Though small, the environmental impact of the Anakkayam project is huge, says M. Mohandas, convener, Chalakudy River Protection Forum.
A vast stretch of evergreen forest, home to rich varieties of mammals, birds, reptiles, and amphibians, has to be cleared for the project. Extensive blasts have to be carried out for making a five-km-long tunnel in the highly eco-sensitive area, which witnessed many landslips during the floods in 2018. Both the Madhav Gadgil and K. Kasthurirangan committees have noted these forests as environmentally sensitive areas, the greens say.
“First of all, the project blatantly violates the forest rights of the Adivasis who have community forest rights over these areas. The project has been planned without their consent. Secondly it is an unscientific, uneconomic, and unnecessary project. The State is not facing any power crisis now. It sells power to other States on many occasions,” says Mr. Mohandas.

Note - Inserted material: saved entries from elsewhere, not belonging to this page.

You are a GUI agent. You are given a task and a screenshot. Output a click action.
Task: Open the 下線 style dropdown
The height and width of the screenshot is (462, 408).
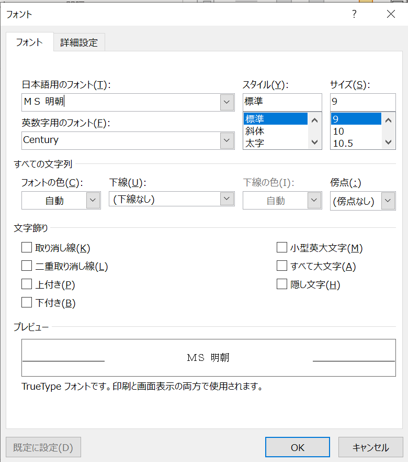226,199
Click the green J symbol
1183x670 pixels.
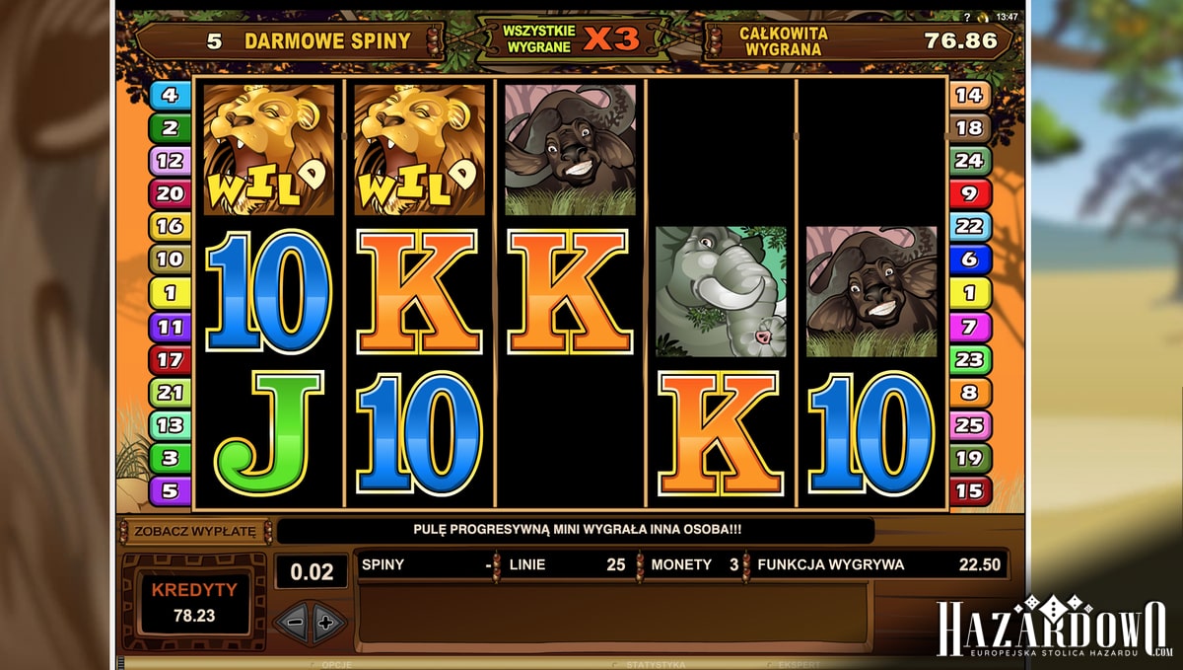coord(269,433)
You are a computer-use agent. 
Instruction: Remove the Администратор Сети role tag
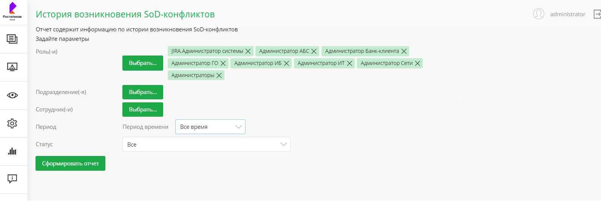coord(417,63)
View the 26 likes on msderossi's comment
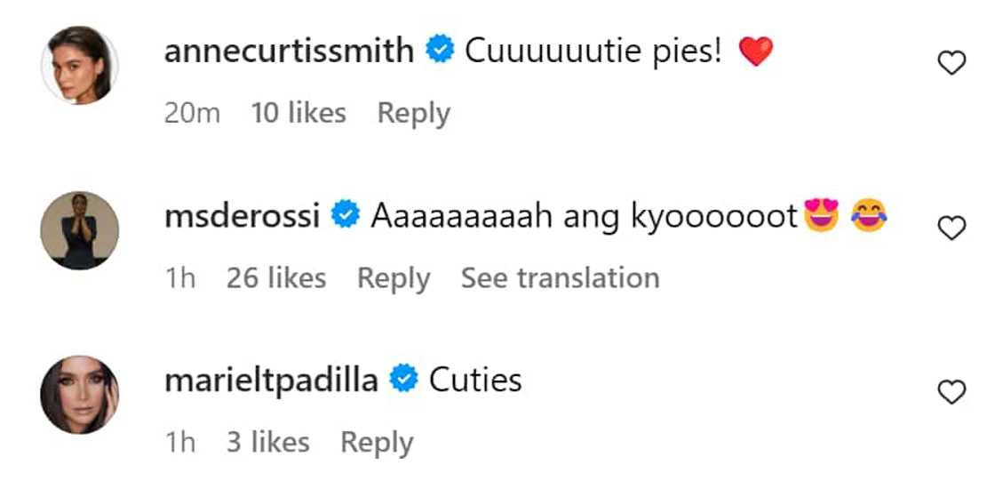Screen dimensions: 995x489 [x=276, y=278]
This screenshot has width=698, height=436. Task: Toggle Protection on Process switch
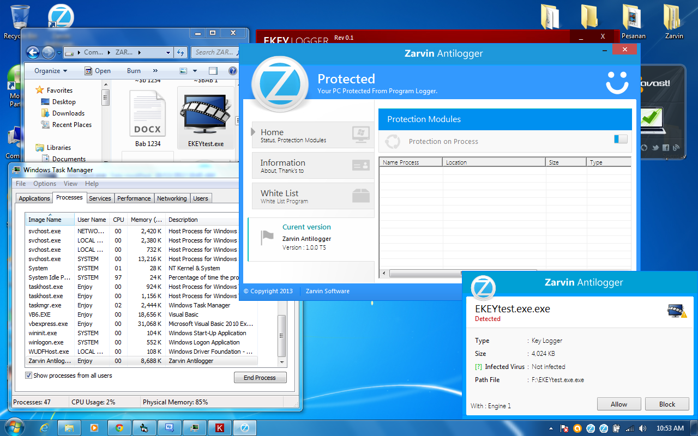pyautogui.click(x=620, y=140)
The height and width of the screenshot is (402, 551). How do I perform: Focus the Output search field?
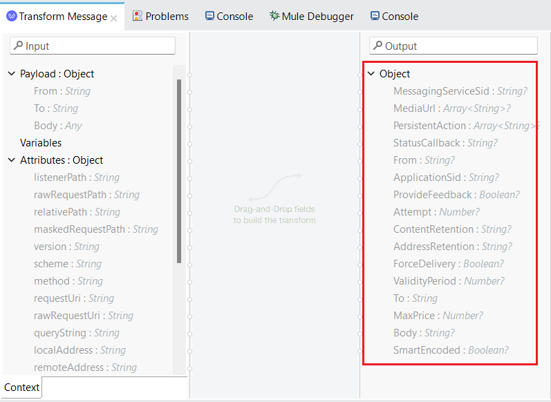454,46

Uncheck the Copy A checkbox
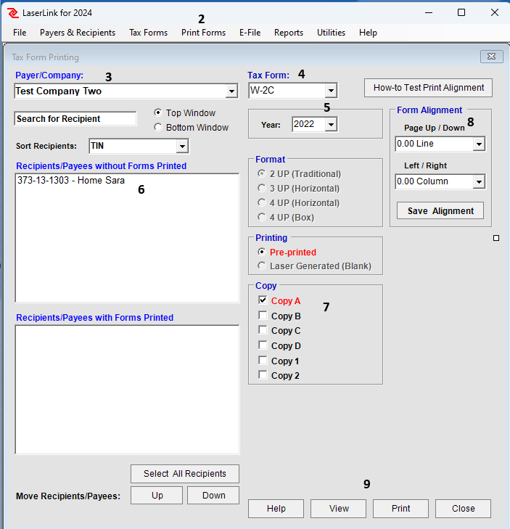tap(263, 300)
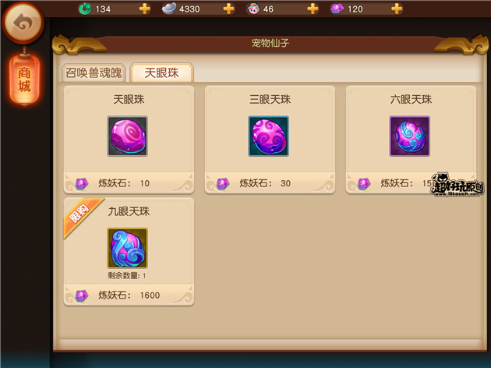Select the 天眼珠 pink egg icon
Viewport: 491px width, 368px height.
coord(128,136)
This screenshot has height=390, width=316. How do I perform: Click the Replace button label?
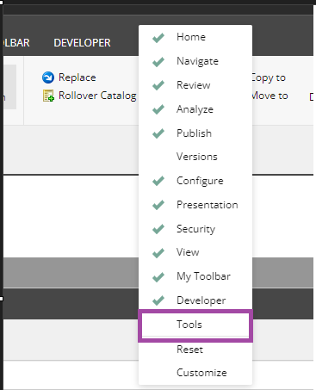coord(77,77)
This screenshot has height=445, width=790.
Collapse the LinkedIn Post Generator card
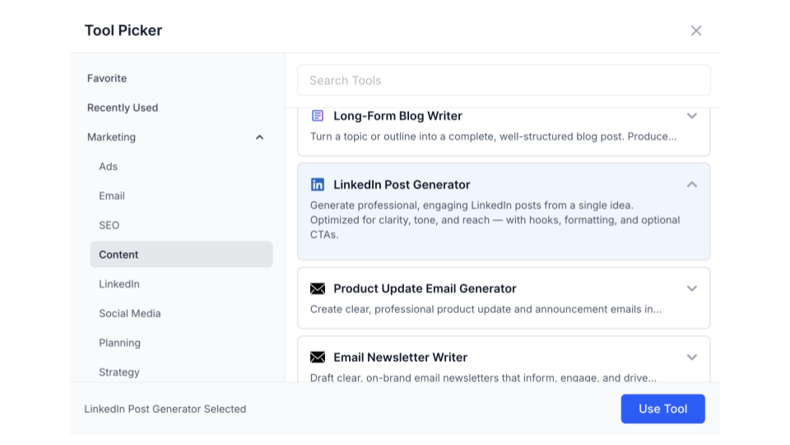click(692, 185)
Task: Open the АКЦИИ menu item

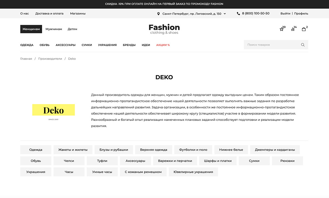Action: click(163, 45)
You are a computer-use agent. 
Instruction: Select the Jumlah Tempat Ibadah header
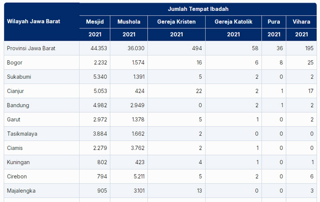[x=198, y=9]
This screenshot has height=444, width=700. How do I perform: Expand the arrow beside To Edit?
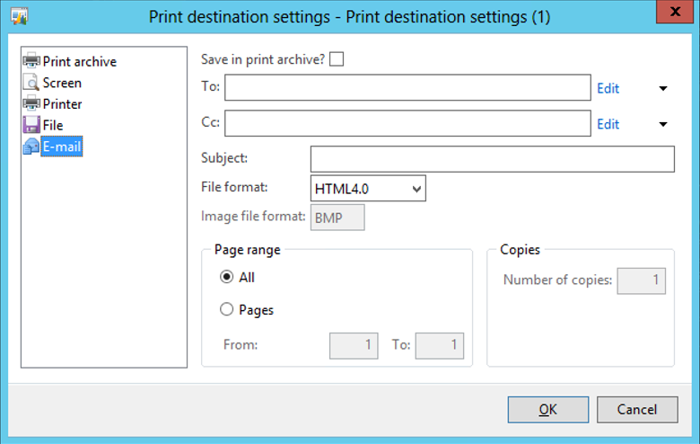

The project is coming in 20 acres of dense evergreen forest. Around 2,000 huge trees and 6,000 small trees have to be felled. The construction of the tunnel will destabilise the eco-sensitive area, notes People’s Movement against Anakkayam HEP.
‘Uneconomic plan’
Sarat Chelur, a coordinator of the movement, says the project, with an installed capacity of 7.5 MW, would cost of ₹150 crore. “That means, one MW of power has a production cost of ₹20 crore,” he adds.
If vast stretches of forest will be destroyed and blasts will be conducted for the tunnel, wild animals will stray into human habitations in large numbers, causing threat to standing crops and human life, noted environmental activist Vaxerin Pereppadan at a meeting of the Tribal Resources Enlighten Ecology Society here recently.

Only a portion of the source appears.